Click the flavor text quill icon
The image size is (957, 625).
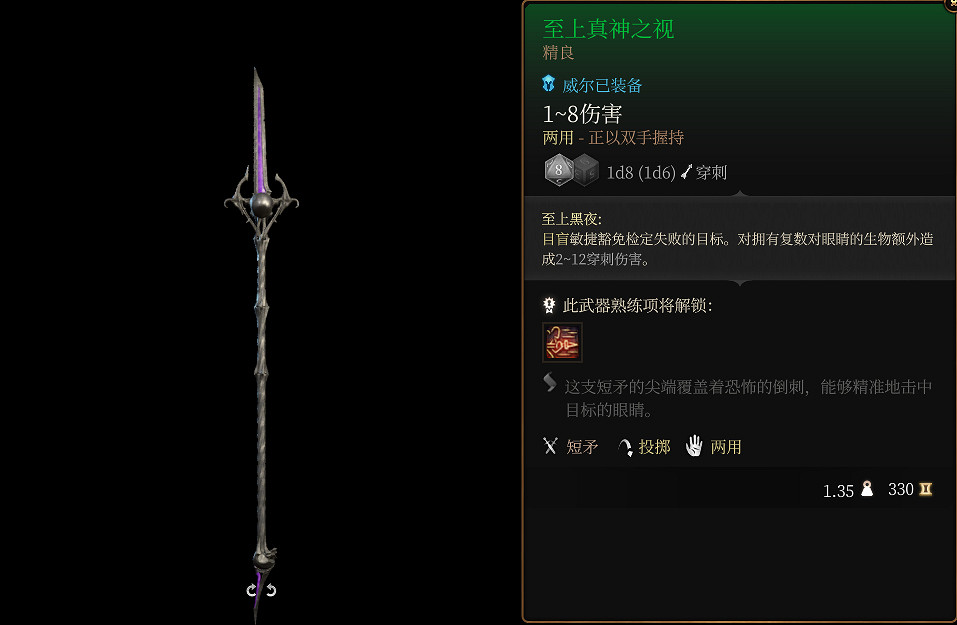point(549,382)
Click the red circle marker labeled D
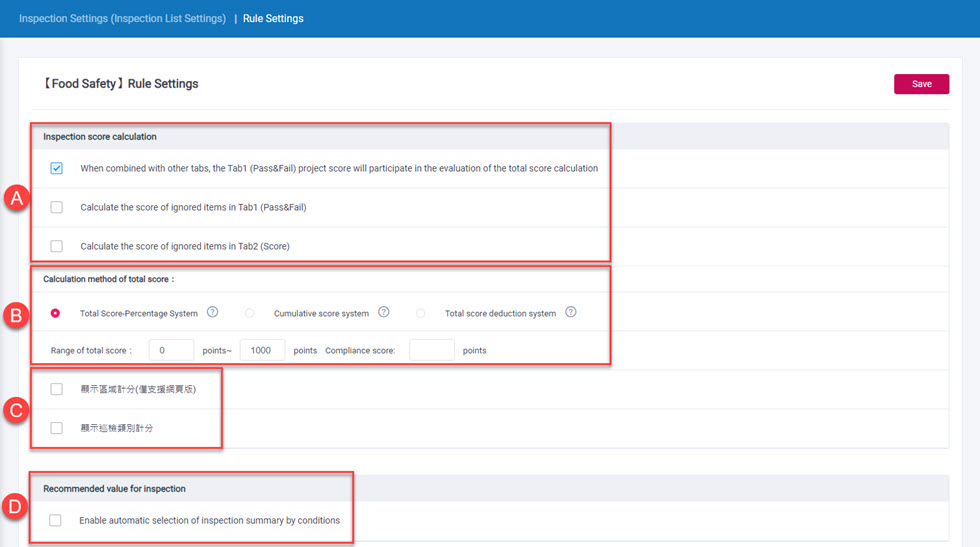Viewport: 980px width, 547px height. click(15, 507)
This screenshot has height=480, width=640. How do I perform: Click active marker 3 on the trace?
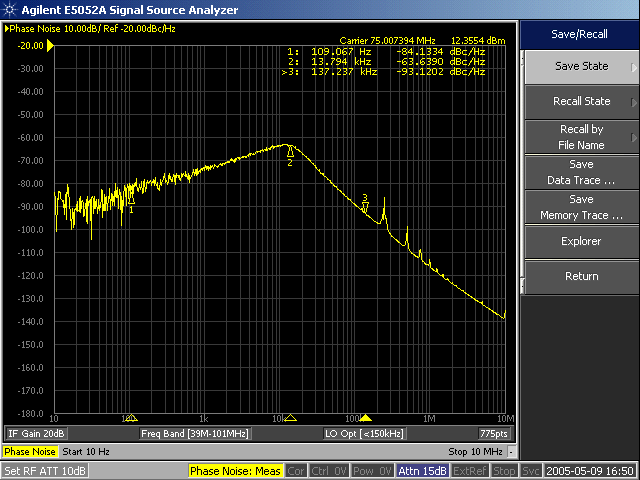365,207
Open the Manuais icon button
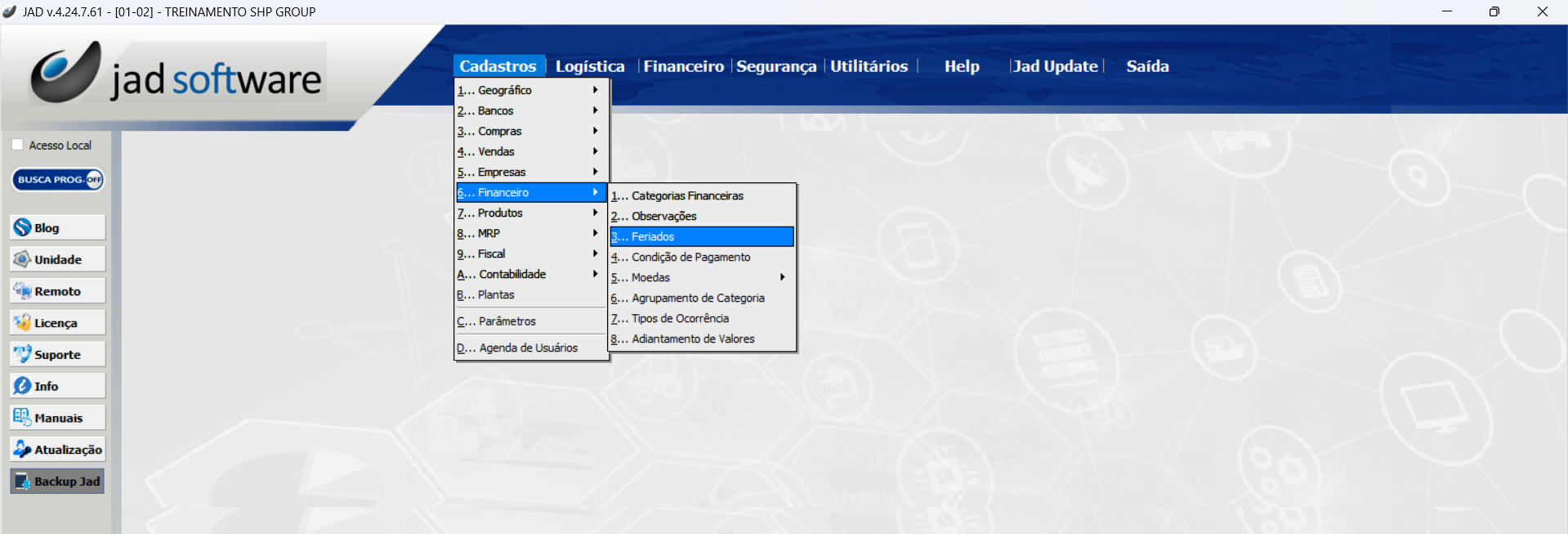Image resolution: width=1568 pixels, height=534 pixels. 23,417
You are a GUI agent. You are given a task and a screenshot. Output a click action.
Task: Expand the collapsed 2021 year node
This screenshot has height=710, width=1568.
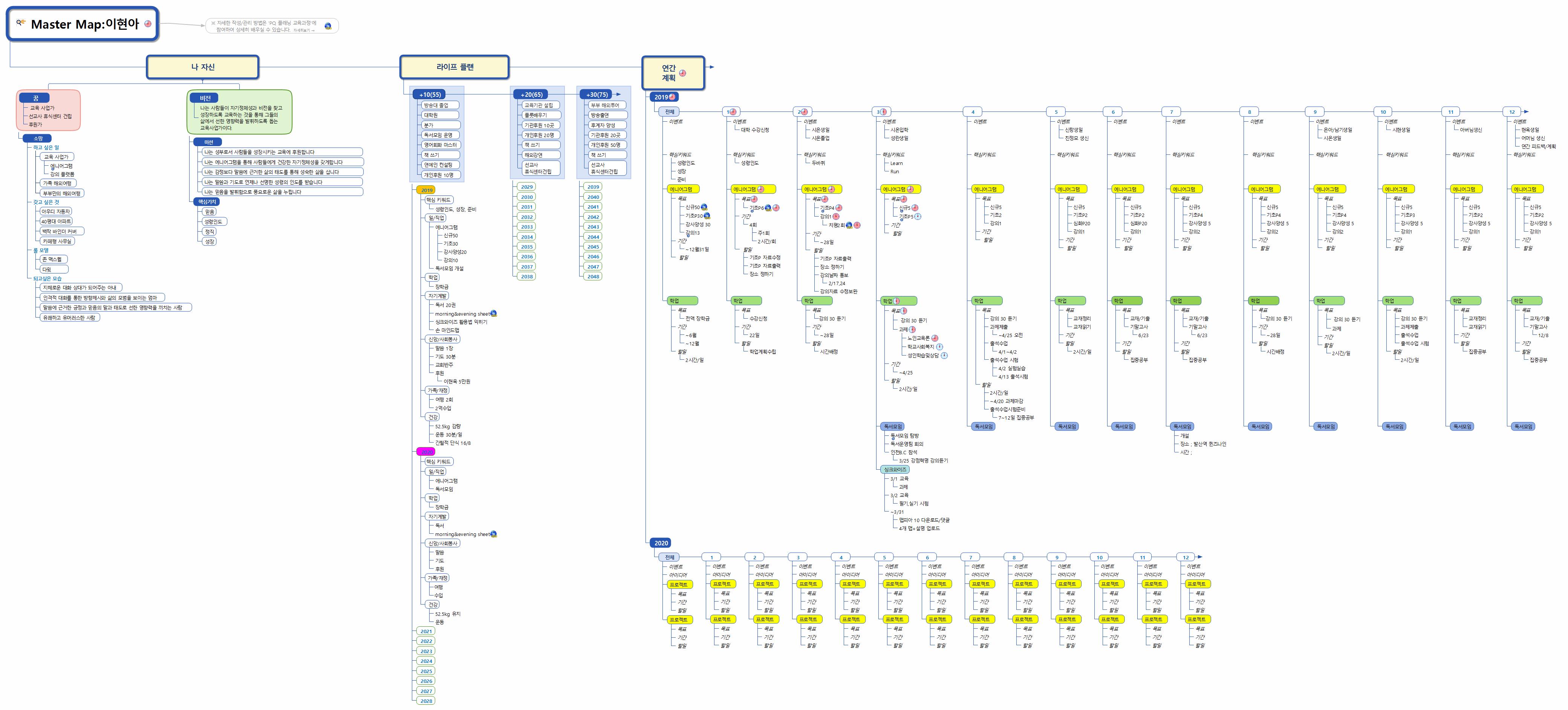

Description of the task -> Copy out the text of all the records above word for word, leaving out the pictures.

Task solution ->
Click the flavor text quill icon
The image size is (957, 625).
point(549,382)
Click the red circle marker labeled D
Viewport: 980px width, 547px height. click(15, 507)
This screenshot has height=480, width=640. How do I perform: Click active marker 3 on the trace?
365,207
Open the Manuais icon button
Image resolution: width=1568 pixels, height=534 pixels. 23,417
You are a GUI agent. You are given a task and a screenshot. Output a click action.
Task: Expand the collapsed 2021 year node
This screenshot has height=710, width=1568.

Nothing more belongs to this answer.